BEGIN
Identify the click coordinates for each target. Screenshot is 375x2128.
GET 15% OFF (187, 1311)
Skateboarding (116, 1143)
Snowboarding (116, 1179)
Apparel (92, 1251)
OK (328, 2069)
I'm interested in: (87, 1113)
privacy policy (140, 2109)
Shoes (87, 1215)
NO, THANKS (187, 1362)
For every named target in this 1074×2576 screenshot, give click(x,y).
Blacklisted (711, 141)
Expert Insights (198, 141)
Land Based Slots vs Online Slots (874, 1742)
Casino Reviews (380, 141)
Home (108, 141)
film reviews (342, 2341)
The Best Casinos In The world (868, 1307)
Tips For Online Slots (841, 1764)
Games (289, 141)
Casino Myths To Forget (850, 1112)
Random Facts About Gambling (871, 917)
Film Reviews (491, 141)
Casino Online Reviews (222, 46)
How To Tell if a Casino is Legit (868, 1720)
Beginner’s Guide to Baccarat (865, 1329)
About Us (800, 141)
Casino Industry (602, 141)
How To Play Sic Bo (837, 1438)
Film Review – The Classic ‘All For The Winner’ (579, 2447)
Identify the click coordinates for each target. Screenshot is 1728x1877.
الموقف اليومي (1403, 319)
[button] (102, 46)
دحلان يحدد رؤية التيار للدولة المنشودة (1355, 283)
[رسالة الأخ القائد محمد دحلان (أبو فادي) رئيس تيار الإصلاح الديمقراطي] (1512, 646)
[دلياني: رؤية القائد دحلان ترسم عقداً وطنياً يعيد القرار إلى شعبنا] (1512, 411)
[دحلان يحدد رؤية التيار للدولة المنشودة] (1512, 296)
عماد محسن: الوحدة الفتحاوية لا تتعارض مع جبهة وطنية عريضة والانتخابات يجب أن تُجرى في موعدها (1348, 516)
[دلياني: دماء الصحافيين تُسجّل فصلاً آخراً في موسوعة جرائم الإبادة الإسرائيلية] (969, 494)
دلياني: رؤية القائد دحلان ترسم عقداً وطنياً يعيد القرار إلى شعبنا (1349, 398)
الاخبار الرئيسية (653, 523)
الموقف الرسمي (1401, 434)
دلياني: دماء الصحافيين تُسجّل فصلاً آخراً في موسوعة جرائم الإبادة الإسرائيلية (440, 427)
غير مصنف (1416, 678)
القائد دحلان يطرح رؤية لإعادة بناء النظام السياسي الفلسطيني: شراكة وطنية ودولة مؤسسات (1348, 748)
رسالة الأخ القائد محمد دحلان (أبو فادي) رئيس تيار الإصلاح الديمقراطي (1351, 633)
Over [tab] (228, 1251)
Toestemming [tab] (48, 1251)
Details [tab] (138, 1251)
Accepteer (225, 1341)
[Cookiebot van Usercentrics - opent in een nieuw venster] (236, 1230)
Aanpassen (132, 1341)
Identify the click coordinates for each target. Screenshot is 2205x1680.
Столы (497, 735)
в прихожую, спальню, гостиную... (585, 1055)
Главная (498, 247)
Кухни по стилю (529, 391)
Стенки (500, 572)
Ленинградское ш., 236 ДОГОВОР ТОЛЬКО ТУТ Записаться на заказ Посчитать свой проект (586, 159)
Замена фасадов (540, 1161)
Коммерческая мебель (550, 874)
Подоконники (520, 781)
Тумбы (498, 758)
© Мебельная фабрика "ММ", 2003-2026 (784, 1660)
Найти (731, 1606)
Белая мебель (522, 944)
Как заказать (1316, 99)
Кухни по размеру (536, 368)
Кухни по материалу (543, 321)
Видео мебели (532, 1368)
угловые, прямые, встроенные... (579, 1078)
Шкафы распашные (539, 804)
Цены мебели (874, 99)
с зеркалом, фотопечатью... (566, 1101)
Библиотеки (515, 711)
END
» What this task involves:
Show the lines of the records that contain the word "يعيد".

» Task solution:
[دلياني: رؤية القائد دحلان ترسم عقداً وطنياً يعيد القرار إلى شعبنا] (1512, 411)
دلياني: رؤية القائد دحلان ترسم عقداً وطنياً يعيد القرار إلى شعبنا (1349, 398)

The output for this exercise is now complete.